In the annals of Canadian private detection no one is more revered than Gladstone Tydings. A church-going family man with grandchildren, he possessed a gaze that was far from steely. (In fact his countryman jazz pianist Oscar Peterson dedicated his “Lake Louise Blues” to those eyes.) The detective scorned fisticuffs when polite reasoning served as well. If Canadians wondered why his adventures were so unsung beyond their borders Tydings himself was too modest to even speculate on the subject.

On a morning in mid December Tydings’ secretary Abigail came into his office and with an incredulous tuck in her cheek announced that Santa Claus was outside and wanted to see him on an urgent matter. “Please show the gentleman in,” said Tydings.

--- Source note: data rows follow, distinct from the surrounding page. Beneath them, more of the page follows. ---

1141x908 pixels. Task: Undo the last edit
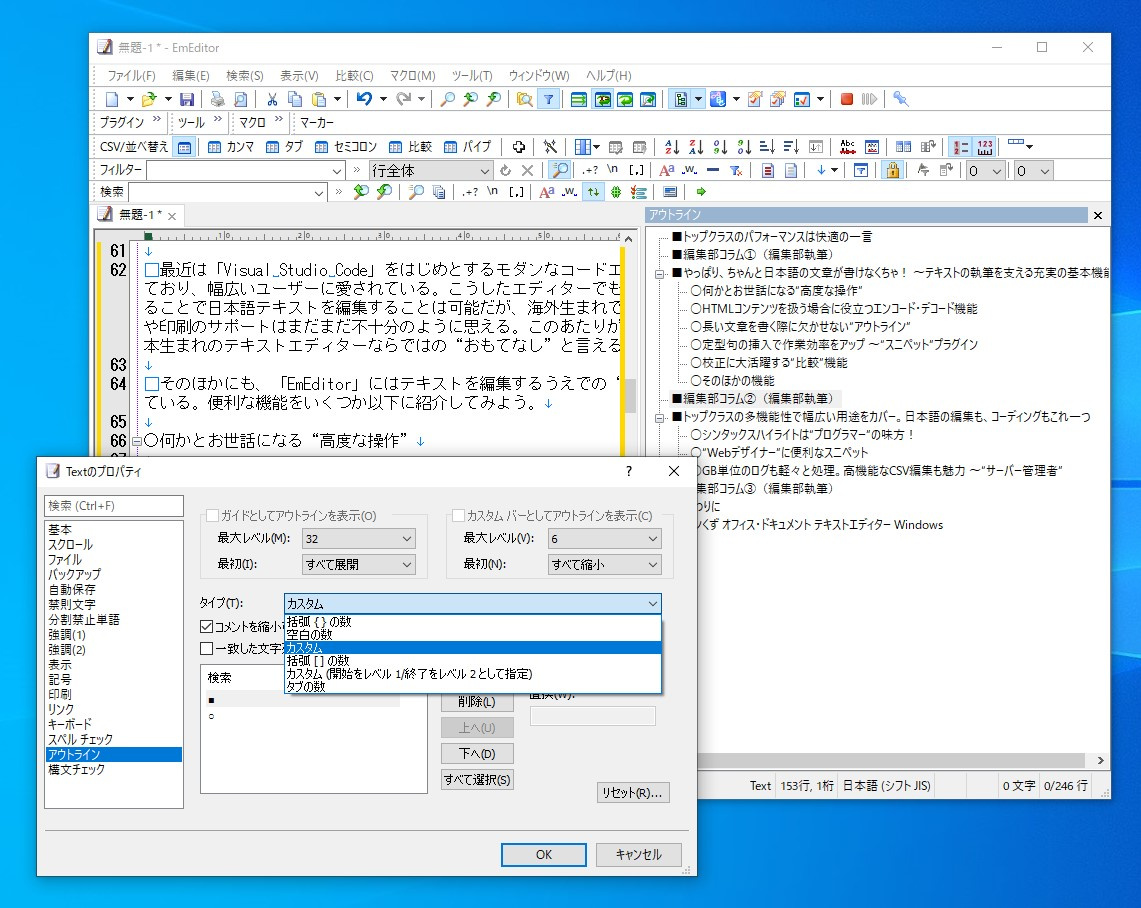(363, 99)
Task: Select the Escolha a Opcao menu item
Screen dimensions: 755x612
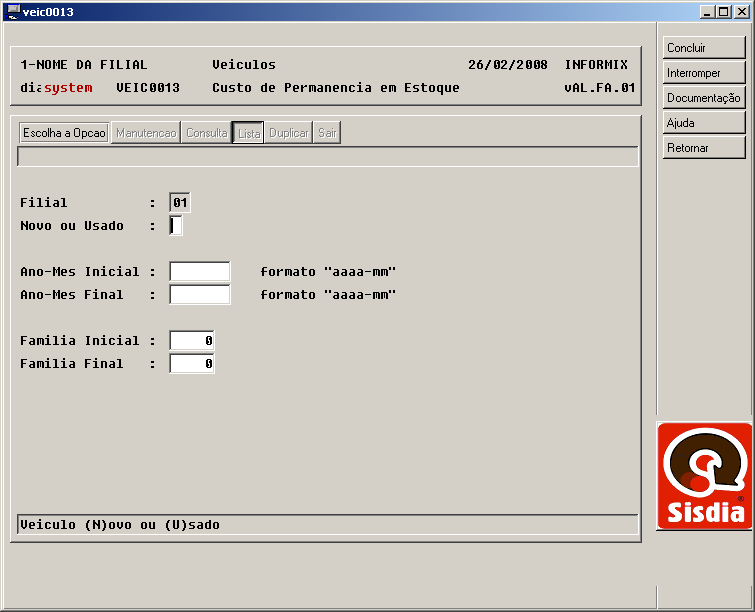Action: (64, 133)
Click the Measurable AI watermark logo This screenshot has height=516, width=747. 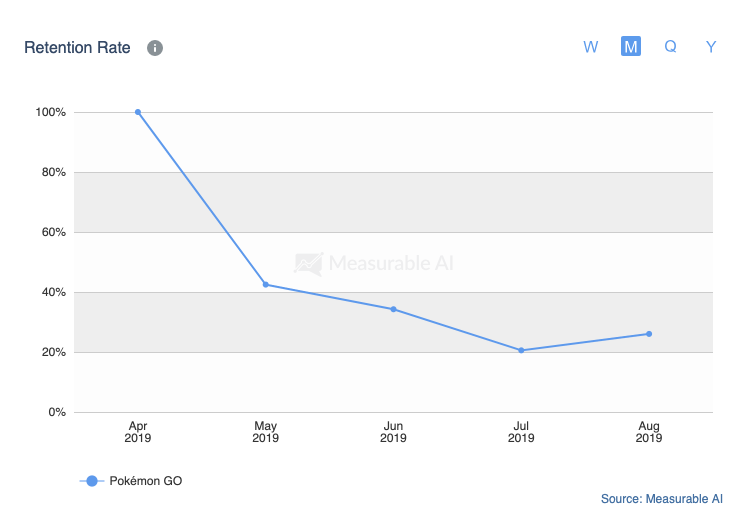click(x=309, y=263)
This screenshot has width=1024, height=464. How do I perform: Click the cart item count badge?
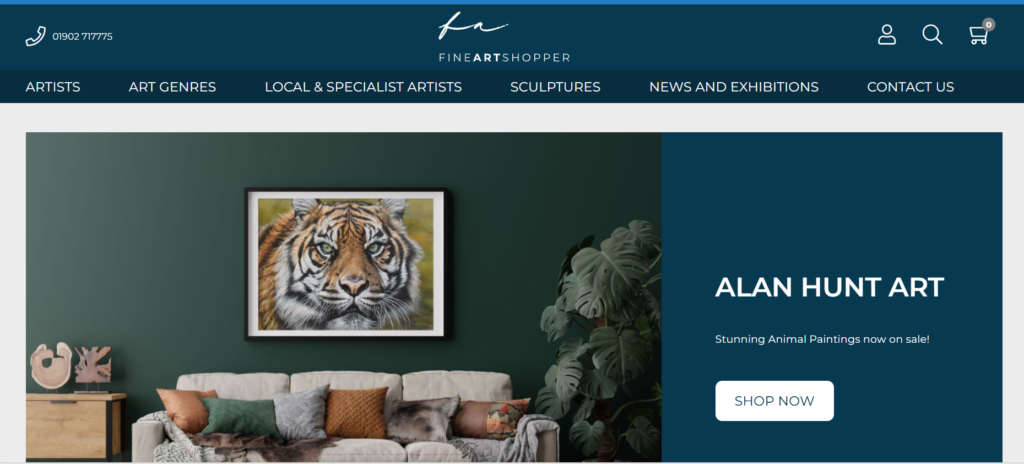989,25
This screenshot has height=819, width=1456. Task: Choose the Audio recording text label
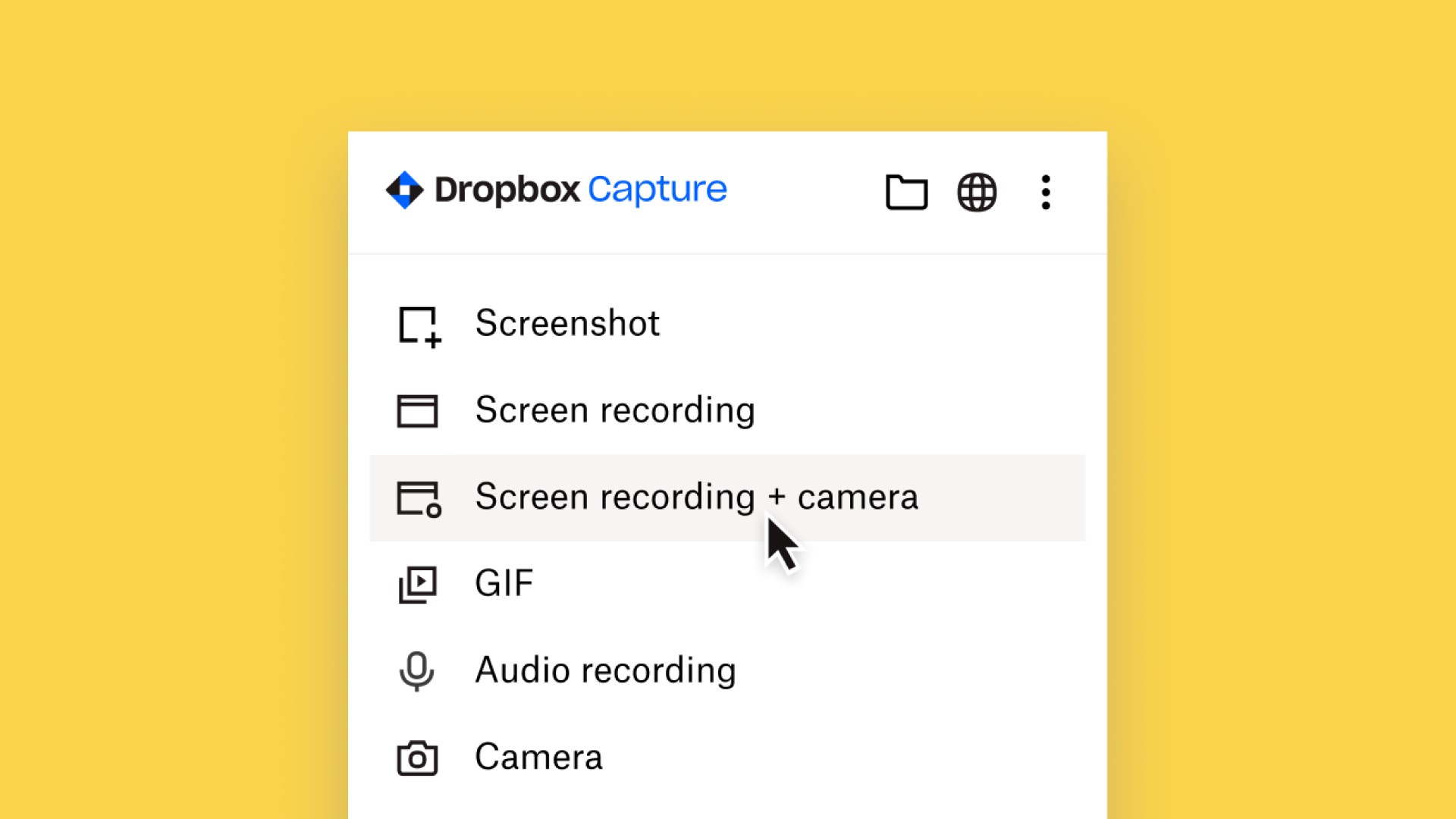[x=605, y=670]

Canadians claimed a close relationship with the North Pole. (Some even maintained the presents Santa brought to the children everywhere should be counted as part of Canada’s aid to the undeveloped peoples of the world.) Perhaps this explains why Santa imitators became so numerous at this time of year. Beyond street corner bell-ringers collecting for charity or the department store tribe, and other ersatz jolly old gents who hit the bar scene to ask unescorted young ladies if they’d been naughty or nice. (In recent years these last numbers had fallen off sharply due to the efforts of the Slay Belles, a murderous sisterhood bent on ridding the world of old bores with worn-out pickup lines. Some said that at their meetings the Slay Belles wore the fake beards of their victims in their belts as scalp-like trophies.) Some Santa imitators even visited p. i.’s with wild stories of Maltese Christmas trees encrusted with precious jewels. Hence the rolled-up newspaper the detective always kept in his in-box at this time of the year.

Abigail returned with a white-bearded gentleman in a dark three-piece suit to find Tydings working on his newspaper’s crossword puzzle. Offering the man a seat Tydings explained, “You catch me at a quiet moment.” Then tapping the puzzle with his pencil he said, “Before we begin would you happen to know the name of Hiawatha’s bride?”

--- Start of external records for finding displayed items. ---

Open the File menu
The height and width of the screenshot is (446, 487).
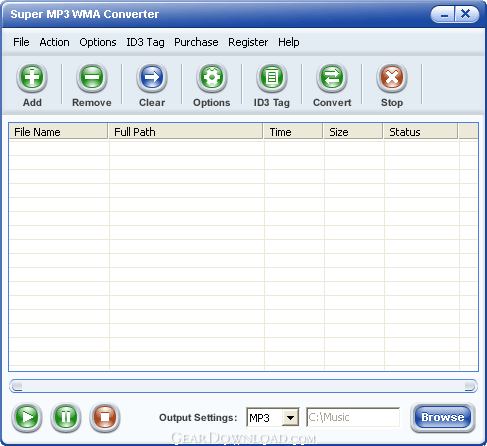pyautogui.click(x=21, y=42)
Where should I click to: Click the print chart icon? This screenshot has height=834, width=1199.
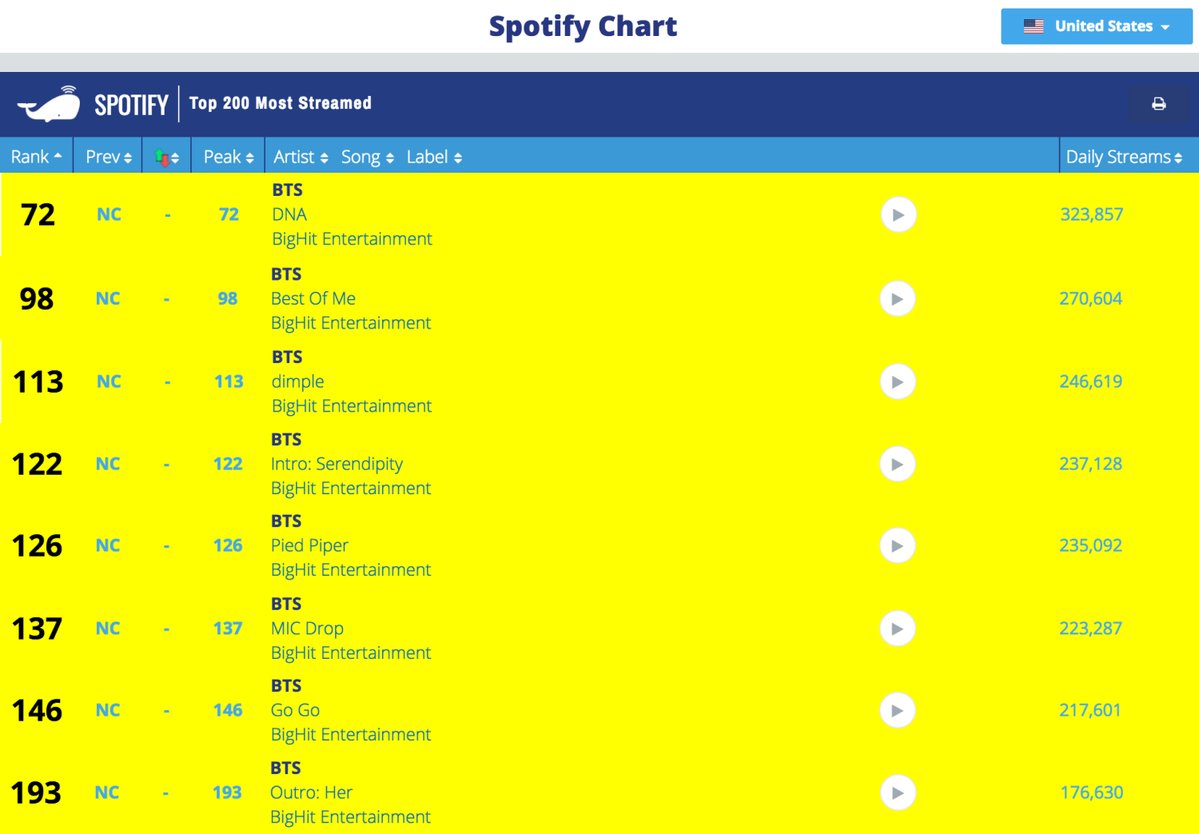[x=1158, y=104]
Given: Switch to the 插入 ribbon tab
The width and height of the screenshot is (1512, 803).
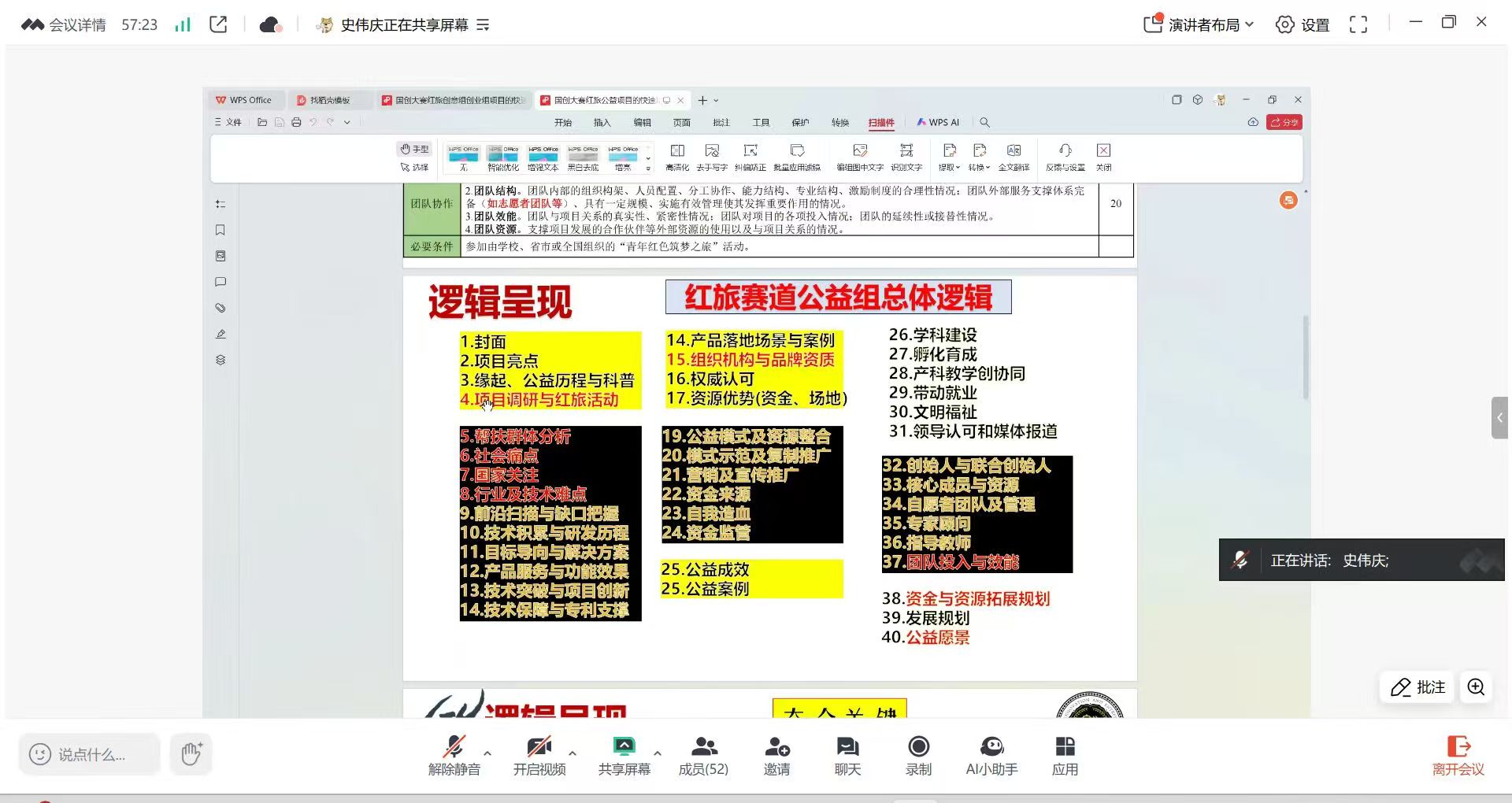Looking at the screenshot, I should (602, 122).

Without hesitation his visitor answered, “Minnehoho.”

“Thank you, sir,” said Tydings respectfully now knowing he was speaking to the real article, or at least one of them. The original Santa had been shot down over Europe making Christmas deliveries during World War Two. Since then the North Point Academy at the Pole had turned out respectable replacements who underwent rigorous ho-ho drills that carried over into their regular speech. “Now how can I help you?”

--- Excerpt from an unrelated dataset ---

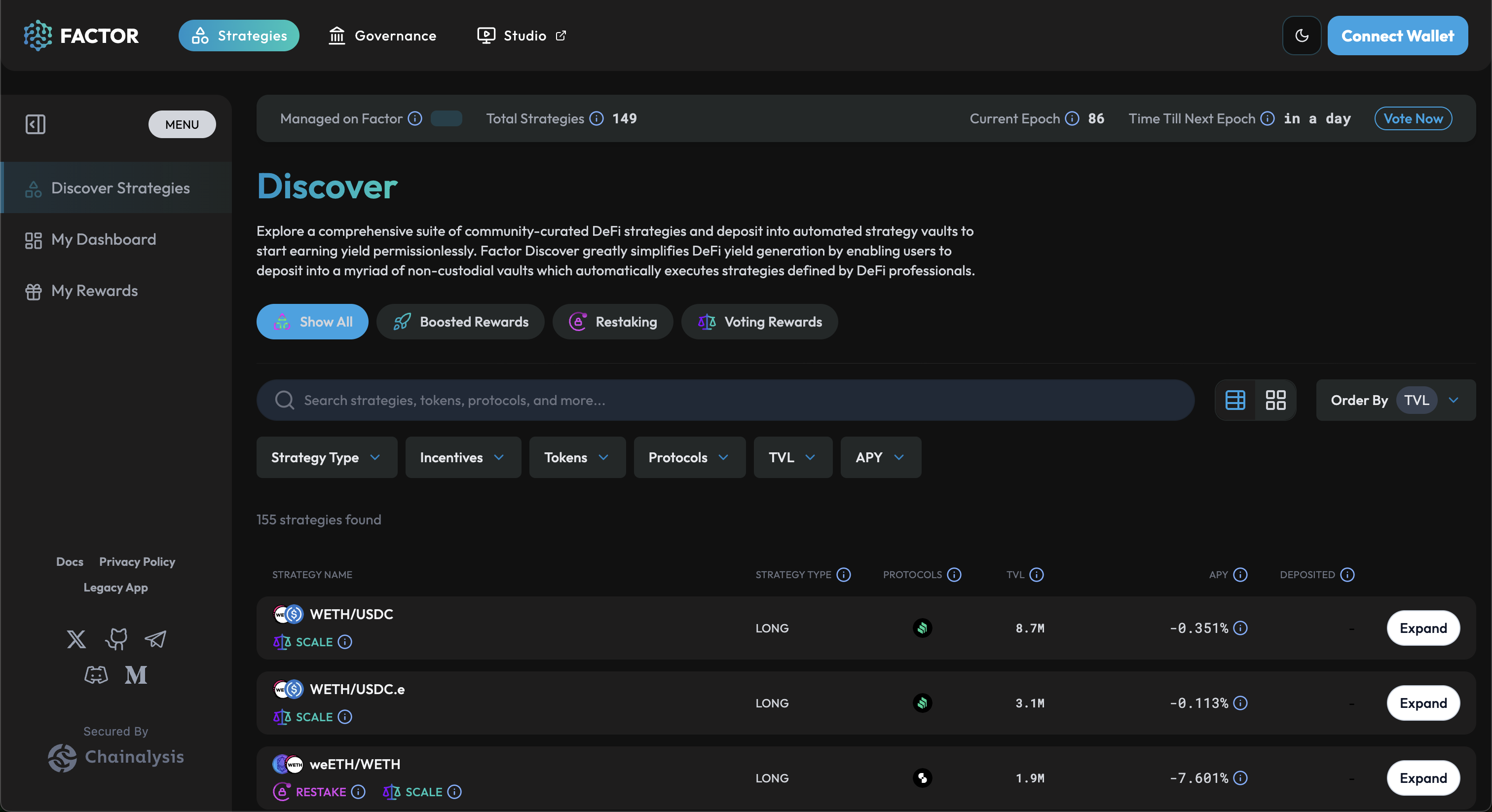Switch to table list view
This screenshot has height=812, width=1492.
[x=1235, y=400]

“If you can’t, Mr. Tydings,” said his visitor, “there will be no Christmas this year.”

The detective blinked and forced a smile. “I’m sure it can’t be that bad, sir.”

“The Toy Works with all the children’s presents are in lock-down,” said Santa. “My elves have gone on strike. You see they believe that someone is out to kill every last rockinghorse.”

A chill went through Tydings. Canadians knew the high place rockinghorses held in the hearts of Santa’s little helpers.

Thousands of years ago when the many peoples crossed the Bering Straits from Asia to fill up the Americas the early arrivals moved southward to the choicer lands leaving the late arrivals the less desirable northern regions of ice and snow. The elves came last of all because of their short stride were forced into the least desirable northern wasteland, a tiny corner close to the North Pole they might have perished if it hadn’t been the location of a rare arctic tar pit where the skifoot, the tiny shaggy-haired arctic pony (hippus slalomicus) whose coats and wonderfully long, curved hooves allowed them to range the difficult terrain all year long. By domesticating skifoot the elves were able to scrape a hard living from their surroundings. Racing the creatures on downhill zigzag runs became the elves enthusiastic pastime and as, it turned out, their prosperity. These events became so popular among their larger neighbors, the Nanooki and the Yukoniklasti, that they could charge admission in walrus tusks. Then during the hardest winter months when the elves kept their ingenious little hands busy carved this ivory into intricate little objects, toys, chess sets, and little replicas of their beloved skifoot that they sold to the Asian market.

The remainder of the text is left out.